Start PROVIDED RECORDS

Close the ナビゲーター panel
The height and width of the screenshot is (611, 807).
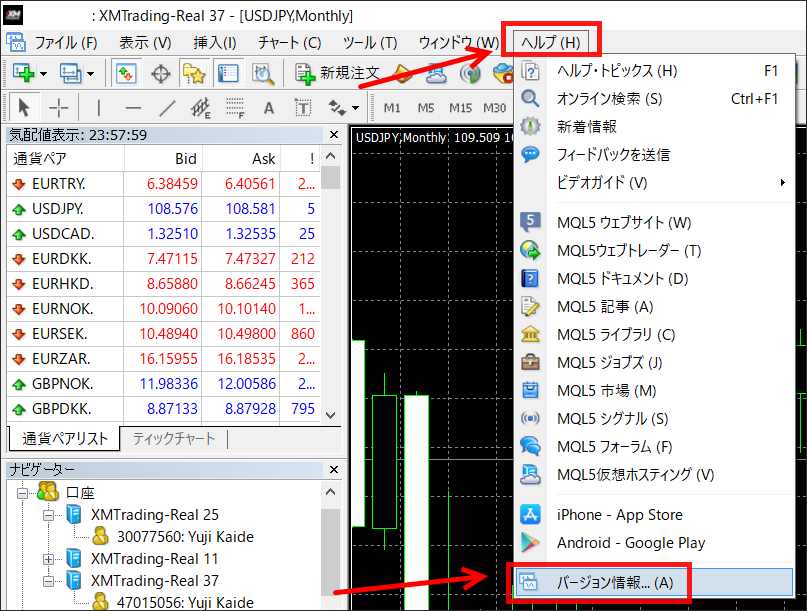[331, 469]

End PROVIDED RECORDS
Start PROVIDED RECORDS

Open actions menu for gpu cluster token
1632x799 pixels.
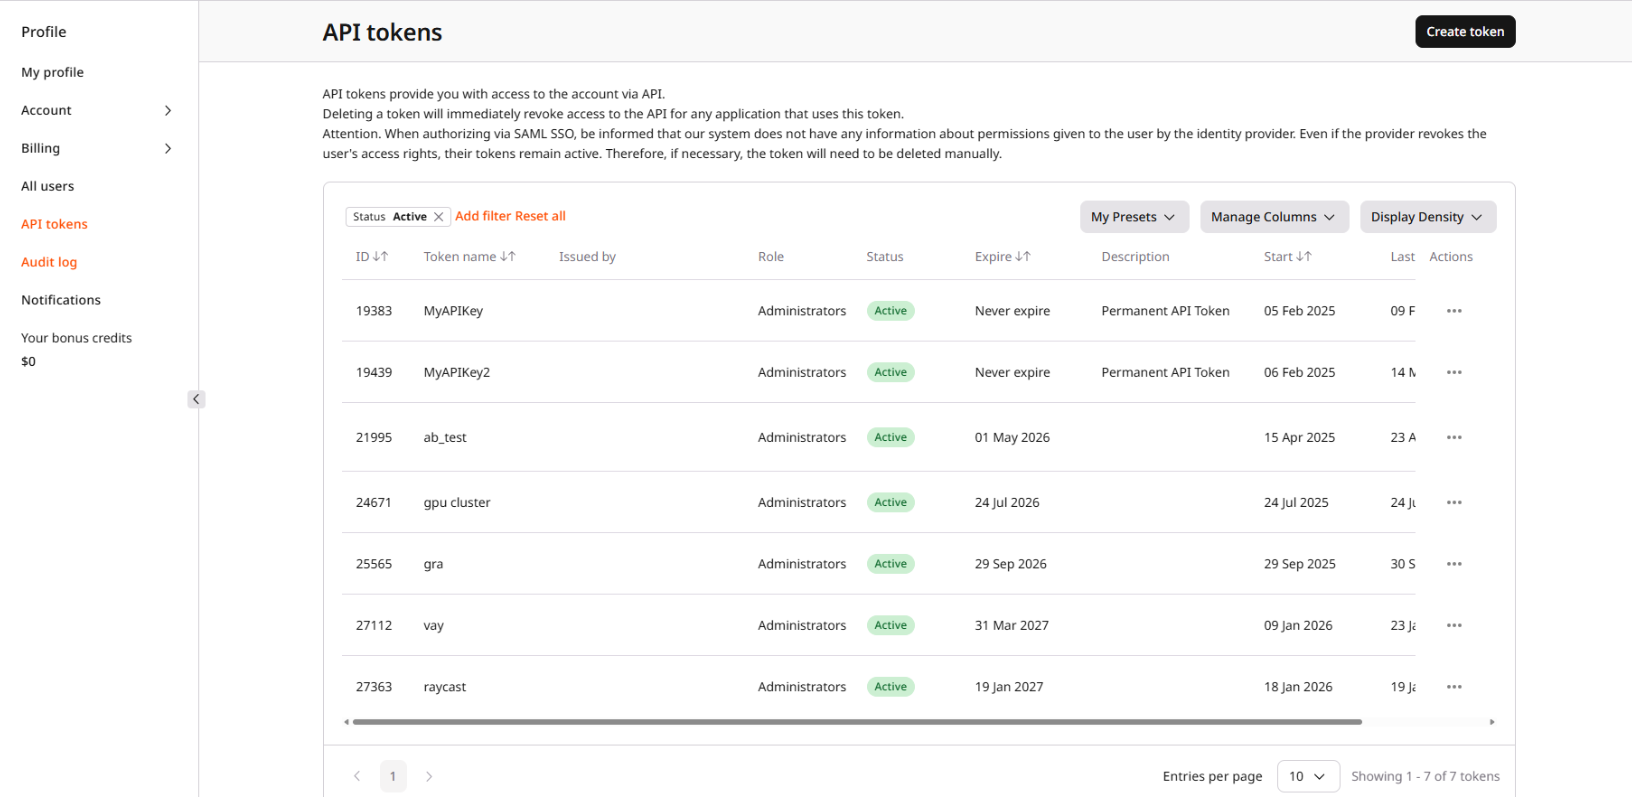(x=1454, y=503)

End PROVIDED RECORDS

### YOUR TASK
Retype, character for character, the lines from the one containing "Open actions menu for gpu cluster token" through the one containing "(x=1454, y=503)". Leave out the pictures.

### EXERCISE RESPONSE
Open actions menu for gpu cluster token
1632x799 pixels.
(x=1454, y=503)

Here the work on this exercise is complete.